╭─ Supplied entries
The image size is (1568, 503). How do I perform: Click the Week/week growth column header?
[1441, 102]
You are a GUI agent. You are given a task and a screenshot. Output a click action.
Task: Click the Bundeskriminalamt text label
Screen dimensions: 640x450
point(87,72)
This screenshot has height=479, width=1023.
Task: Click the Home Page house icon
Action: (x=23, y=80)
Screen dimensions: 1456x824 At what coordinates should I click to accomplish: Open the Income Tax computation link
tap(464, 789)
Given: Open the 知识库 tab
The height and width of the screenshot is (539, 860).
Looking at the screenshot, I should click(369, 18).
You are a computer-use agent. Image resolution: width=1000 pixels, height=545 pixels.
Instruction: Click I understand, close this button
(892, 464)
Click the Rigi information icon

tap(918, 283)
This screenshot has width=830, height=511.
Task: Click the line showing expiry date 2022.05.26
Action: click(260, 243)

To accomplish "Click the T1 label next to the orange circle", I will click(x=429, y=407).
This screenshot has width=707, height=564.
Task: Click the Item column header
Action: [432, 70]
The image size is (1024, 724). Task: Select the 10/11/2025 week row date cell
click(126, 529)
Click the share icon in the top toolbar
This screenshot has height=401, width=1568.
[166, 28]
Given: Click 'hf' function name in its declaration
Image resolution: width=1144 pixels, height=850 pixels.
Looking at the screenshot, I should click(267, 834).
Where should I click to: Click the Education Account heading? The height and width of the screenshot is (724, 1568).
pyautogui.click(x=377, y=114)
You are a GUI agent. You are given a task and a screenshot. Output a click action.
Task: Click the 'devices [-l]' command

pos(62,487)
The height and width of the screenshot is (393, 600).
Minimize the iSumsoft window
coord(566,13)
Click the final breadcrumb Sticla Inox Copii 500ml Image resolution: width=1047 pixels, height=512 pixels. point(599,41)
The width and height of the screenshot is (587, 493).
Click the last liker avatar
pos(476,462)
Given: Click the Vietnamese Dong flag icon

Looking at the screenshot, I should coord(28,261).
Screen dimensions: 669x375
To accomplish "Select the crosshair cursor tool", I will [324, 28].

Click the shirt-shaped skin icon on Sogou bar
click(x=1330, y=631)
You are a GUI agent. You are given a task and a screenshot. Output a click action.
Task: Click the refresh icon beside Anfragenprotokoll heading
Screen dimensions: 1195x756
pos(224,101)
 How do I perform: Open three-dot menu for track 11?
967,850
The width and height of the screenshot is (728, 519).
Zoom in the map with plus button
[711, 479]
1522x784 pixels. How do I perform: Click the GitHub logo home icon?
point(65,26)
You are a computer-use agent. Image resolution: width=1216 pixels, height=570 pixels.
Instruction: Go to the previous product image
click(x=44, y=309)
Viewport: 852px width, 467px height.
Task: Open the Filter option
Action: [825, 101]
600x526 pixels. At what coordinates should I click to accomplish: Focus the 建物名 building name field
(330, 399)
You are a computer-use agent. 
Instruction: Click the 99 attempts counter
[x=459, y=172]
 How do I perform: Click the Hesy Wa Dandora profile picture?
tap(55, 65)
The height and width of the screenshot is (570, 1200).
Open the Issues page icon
╰─
▸ **Task to carry out**
The records above need to be retyped in full, exactly as they stand.

▸ **Exercise result**
The image size is (1568, 503). How do I perform: Click the Week/week growth column header?
[1441, 102]
You are a GUI agent. You are given a task and a screenshot. Output a click action.
Task: Click the Bundeskriminalamt text label
Screen dimensions: 640x450
point(87,72)
This screenshot has height=479, width=1023.
Task: Click the Home Page house icon
Action: (x=23, y=80)
Screen dimensions: 1456x824 At what coordinates should I click to accomplish: Open the Income Tax computation link
tap(464, 789)
Given: Open the 知识库 tab
The height and width of the screenshot is (539, 860).
Looking at the screenshot, I should click(369, 18).
You are a computer-use agent. Image resolution: width=1000 pixels, height=545 pixels.
Instruction: Click I understand, close this button
(892, 464)
Click the Rigi information icon

tap(918, 283)
This screenshot has width=830, height=511.
Task: Click the line showing expiry date 2022.05.26
Action: click(260, 243)

To accomplish "Click the T1 label next to the orange circle", I will click(x=429, y=407).
This screenshot has width=707, height=564.
Task: Click the Item column header
Action: [432, 70]
The image size is (1024, 724). Task: Select the 10/11/2025 week row date cell
click(126, 529)
Click the share icon in the top toolbar
This screenshot has height=401, width=1568.
[166, 28]
Given: Click 'hf' function name in its declaration
Image resolution: width=1144 pixels, height=850 pixels.
Looking at the screenshot, I should click(267, 834).
Where should I click to: Click the Education Account heading? The height and width of the screenshot is (724, 1568).
pyautogui.click(x=377, y=114)
You are a GUI agent. You are given a task and a screenshot. Output a click action.
Task: Click the 'devices [-l]' command

pos(62,487)
The height and width of the screenshot is (393, 600).
Minimize the iSumsoft window
coord(566,13)
Click the final breadcrumb Sticla Inox Copii 500ml Image resolution: width=1047 pixels, height=512 pixels. point(599,41)
The width and height of the screenshot is (587, 493).
Click the last liker avatar
pos(476,462)
Given: Click the Vietnamese Dong flag icon

Looking at the screenshot, I should coord(28,261).
Screen dimensions: 669x375
To accomplish "Select the crosshair cursor tool", I will [324, 28].

Click the shirt-shaped skin icon on Sogou bar
click(x=1330, y=631)
You are a GUI agent. You are given a task and a screenshot. Output a click action.
Task: Click the refresh icon beside Anfragenprotokoll heading
Screen dimensions: 1195x756
pos(224,101)
 How do I perform: Open three-dot menu for track 11?
967,850
The width and height of the screenshot is (728, 519).
Zoom in the map with plus button
[711, 479]
1522x784 pixels. How do I perform: Click the GitHub logo home icon?
point(65,26)
You are a computer-use agent. Image resolution: width=1216 pixels, height=570 pixels.
Instruction: Go to the previous product image
click(x=44, y=309)
Viewport: 852px width, 467px height.
Task: Open the Filter option
Action: [825, 101]
600x526 pixels. At what coordinates should I click to accomplish: Focus the 建物名 building name field
(330, 399)
You are a computer-use agent. 
Instruction: Click the 99 attempts counter
[x=459, y=172]
 How do I perform: Click the Hesy Wa Dandora profile picture?
tap(55, 65)
The height and width of the screenshot is (570, 1200).
Open the Issues page icon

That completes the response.